• Given information:
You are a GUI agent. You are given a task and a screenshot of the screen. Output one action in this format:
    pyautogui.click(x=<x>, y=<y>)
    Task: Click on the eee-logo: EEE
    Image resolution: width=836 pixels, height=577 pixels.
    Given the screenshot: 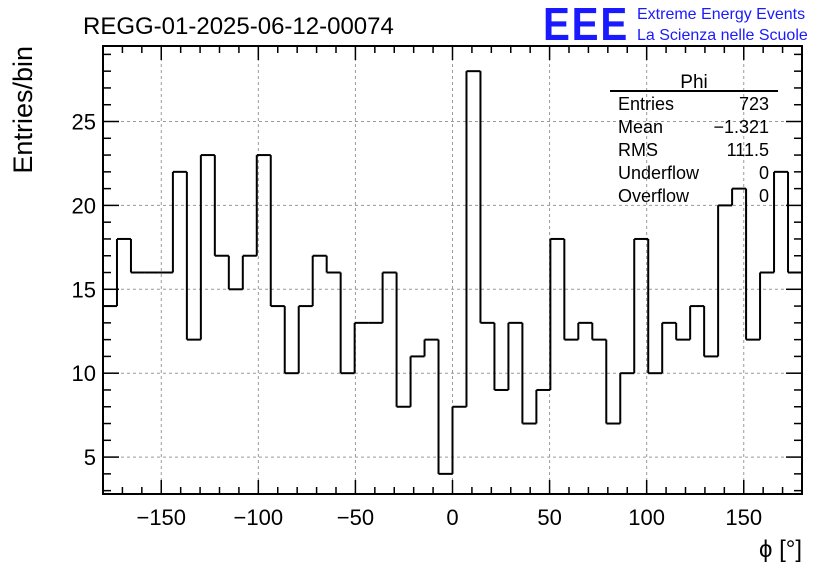 What is the action you would take?
    pyautogui.click(x=586, y=25)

• To-do item:
Return the lines unchanged, beginning with the first one and stopping after the line that contains "Image resolution: width=836".

• Response below:
You are a GUI agent. You are given a task and a screenshot of the screen. Output one action in this format:
    pyautogui.click(x=<x>, y=<y>)
    Task: Click on the eee-logo: EEE
    Image resolution: width=836 pixels, height=577 pixels.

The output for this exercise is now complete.